Sherrah Andrew G, Callaghan Fraser M, Puranik Rajesh, Jeremy Richmond W, Bannon Paul G, Vallely Michael P, Grieve Stuart M
Sydney Medical School, University of Sydney, Sydney, NSW, Australia.
The Baird Institute for Applied Heart and Lung Surgical Research, Sydney, NSW, Australia.
Aorta (Stamford). 2017 Jun 1;5(3):80-90. doi: 10.12945/j.aorta.2017.16.046. eCollection 2017 Jun.
Chronic descending thoracic aortic dissection (CDTAD) following surgical repair of ascending aortic dissection requires long-term imaging surveillance. We investigated four-dimensional (4D)-flow magnetic resonance imaging (MRI) with a novel multi-velocity encoding (multi-VENC) technique as an emerging clinical method enabling the dynamic quantification of blood volume and velocity throughout the cardiac cycle.

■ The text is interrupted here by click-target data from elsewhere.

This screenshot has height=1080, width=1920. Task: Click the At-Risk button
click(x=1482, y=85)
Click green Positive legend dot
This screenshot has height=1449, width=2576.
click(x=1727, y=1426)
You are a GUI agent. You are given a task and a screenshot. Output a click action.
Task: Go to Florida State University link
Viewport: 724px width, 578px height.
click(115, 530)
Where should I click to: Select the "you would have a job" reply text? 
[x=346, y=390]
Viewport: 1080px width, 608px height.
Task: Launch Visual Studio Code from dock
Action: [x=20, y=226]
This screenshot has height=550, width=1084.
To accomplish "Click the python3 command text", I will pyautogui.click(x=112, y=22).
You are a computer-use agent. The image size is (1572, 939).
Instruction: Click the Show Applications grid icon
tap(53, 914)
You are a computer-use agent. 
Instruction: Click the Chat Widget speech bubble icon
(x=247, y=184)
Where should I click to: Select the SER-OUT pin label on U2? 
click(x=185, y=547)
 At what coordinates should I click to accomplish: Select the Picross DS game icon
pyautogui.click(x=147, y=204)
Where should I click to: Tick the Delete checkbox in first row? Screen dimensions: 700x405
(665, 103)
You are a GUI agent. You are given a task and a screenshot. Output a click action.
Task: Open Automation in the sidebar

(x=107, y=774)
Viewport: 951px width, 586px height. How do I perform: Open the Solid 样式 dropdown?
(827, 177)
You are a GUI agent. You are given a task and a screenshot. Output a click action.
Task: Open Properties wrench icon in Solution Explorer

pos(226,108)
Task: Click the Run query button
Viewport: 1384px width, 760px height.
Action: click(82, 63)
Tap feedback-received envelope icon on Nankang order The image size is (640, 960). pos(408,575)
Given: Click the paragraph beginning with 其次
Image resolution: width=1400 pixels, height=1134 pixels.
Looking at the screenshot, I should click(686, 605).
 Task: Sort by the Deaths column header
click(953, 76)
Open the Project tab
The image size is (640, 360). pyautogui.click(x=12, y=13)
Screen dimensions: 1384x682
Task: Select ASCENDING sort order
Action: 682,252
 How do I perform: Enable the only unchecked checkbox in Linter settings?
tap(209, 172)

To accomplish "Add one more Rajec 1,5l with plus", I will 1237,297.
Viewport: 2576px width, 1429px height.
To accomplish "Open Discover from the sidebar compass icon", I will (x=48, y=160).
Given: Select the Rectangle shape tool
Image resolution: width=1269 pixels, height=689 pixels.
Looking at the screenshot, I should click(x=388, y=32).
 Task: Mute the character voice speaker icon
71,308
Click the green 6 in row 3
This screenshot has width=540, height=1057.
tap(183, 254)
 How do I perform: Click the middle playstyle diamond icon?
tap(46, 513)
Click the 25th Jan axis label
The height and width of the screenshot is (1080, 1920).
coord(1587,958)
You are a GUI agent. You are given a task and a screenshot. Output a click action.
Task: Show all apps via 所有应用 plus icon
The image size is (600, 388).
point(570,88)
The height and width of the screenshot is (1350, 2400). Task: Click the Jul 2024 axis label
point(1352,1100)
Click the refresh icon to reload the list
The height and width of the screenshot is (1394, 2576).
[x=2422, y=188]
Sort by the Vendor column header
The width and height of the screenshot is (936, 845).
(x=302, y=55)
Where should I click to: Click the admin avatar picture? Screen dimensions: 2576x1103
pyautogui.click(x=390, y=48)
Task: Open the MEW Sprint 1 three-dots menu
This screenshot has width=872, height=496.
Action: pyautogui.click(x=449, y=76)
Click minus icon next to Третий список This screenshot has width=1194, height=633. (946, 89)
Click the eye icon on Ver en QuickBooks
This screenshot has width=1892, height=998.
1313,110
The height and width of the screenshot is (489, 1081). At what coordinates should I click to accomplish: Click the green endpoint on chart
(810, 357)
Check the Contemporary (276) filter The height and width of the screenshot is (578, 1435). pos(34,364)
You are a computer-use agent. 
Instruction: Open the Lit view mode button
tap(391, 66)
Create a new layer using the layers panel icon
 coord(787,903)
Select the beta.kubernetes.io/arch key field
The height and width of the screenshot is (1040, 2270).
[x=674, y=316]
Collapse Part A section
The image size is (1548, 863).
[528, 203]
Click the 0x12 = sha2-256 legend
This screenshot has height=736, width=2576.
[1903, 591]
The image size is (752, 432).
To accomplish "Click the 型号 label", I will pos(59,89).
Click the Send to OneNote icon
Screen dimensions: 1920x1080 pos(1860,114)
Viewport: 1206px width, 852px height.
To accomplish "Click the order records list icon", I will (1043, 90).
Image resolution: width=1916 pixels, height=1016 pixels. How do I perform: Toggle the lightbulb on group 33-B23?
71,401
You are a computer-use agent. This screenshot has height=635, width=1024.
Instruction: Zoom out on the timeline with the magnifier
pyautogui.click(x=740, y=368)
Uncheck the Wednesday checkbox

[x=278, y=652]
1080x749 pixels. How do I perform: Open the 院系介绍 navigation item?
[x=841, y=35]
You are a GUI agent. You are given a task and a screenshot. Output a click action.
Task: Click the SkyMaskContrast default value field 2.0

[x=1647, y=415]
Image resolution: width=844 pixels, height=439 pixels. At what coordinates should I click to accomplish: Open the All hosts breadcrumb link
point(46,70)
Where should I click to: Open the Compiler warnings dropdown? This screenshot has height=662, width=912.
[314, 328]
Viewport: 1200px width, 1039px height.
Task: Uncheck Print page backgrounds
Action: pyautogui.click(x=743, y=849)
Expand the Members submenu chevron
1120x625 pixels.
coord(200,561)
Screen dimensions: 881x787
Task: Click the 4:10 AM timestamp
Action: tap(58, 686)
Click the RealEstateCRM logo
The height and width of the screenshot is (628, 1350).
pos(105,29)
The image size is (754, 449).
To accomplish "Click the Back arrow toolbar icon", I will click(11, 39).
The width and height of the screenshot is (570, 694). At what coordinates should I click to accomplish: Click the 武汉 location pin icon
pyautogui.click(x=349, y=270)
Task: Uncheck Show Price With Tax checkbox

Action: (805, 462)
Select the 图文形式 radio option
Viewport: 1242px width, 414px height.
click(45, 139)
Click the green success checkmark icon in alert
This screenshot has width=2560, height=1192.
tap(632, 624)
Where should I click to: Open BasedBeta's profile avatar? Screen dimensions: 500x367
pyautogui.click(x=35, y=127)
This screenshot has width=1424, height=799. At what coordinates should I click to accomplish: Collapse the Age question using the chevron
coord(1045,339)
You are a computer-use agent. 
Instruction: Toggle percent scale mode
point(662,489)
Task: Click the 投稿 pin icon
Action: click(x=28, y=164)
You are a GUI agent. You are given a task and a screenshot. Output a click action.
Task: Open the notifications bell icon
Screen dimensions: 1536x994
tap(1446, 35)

Patients with CDTAD (n = 10; mean age, 55.1 years; standard deviation (SD) 10.8) and healthy volunteers (n = 9; mean age, 37.1 years; SD 11.4; p < 0.01) underwent 3T MRI, and standard views and 4D-flow data were obtained. Flow measurements were made in selected regions of interest within the ascending and descending thoracic aorta.
The overall flow profile at peak systole was reduced in the false lumen (FL) compared with the true lumen (TL) and normal aortas (p < 0.05 for velocity < 0.4 m/s). Peak systolic flow rate per aortic lumen area (mL/s/cm) was lower in the FL than in the TL (p < 0.05), and both rates were lower than that of control aortas (p < 0.05). Blood flow reversal was higher in the FL than in the TL throughout the descending aorta in CDTAD patients (p < 0.05). A derived pulsatility index was elevated in the TL compared with that in the FL in CDTAD patients. Generated pathline images demonstrated flow patterns in detail, including sites of communication between the true and FL.
4D-flow MRI revealed FL blood flow and reduced blood flow velocity and flow rate in the TL of CDTAD patients compared with normal aortas of healthy participants. Thus, multi-VENC 4D-flow MRI could serve as an adjunct in the long-term assessment of CDTAD following surgical repair of ascending aortic dissection.
升主动脉夹层手术修复后发生的慢性降主动脉夹层(CDTAD)需要长期影像学监测。我们研究了采用新型多速度编码(multi-VENC)技术的四维(4D)血流磁共振成像(MRI),这是一种新兴的临床方法,能够在整个心动周期动态定量血容量和血流速度。
对CDTAD患者(n = 10;平均年龄55.1岁;标准差(SD)10.8)和健康志愿者(n = 9;平均年龄37.1岁;SD 11.4;p < 0.01)进行3T MRI检查,获取标准视图和4D血流数据。在升主动脉和降主动脉的选定感兴趣区域进行血流测量。
与真腔(TL)和正常主动脉相比,假腔(FL)在收缩期峰值时的整体血流轮廓降低(速度<0.4 m/s时,p < 0.05)。FL中每主动脉腔面积的收缩期峰值流速(mL/s/cm)低于TL(p < 0.05),且两者均低于对照主动脉(p < 0.05)。CDTAD患者整个降主动脉中FL的血流逆转高于TL(p < 0.05)。CDTAD患者中,TL的衍生搏动指数高于FL。生成的迹线图像详细显示了血流模式,包括真腔和假腔之间的连通部位。
与健康参与者的正常主动脉相比,4D血流MRI显示CDTAD患者的假腔血流、真腔血流速度和流速降低。因此,multi-VENC 4D血流MRI可作为升主动脉夹层手术修复后CDTAD长期评估的辅助手段。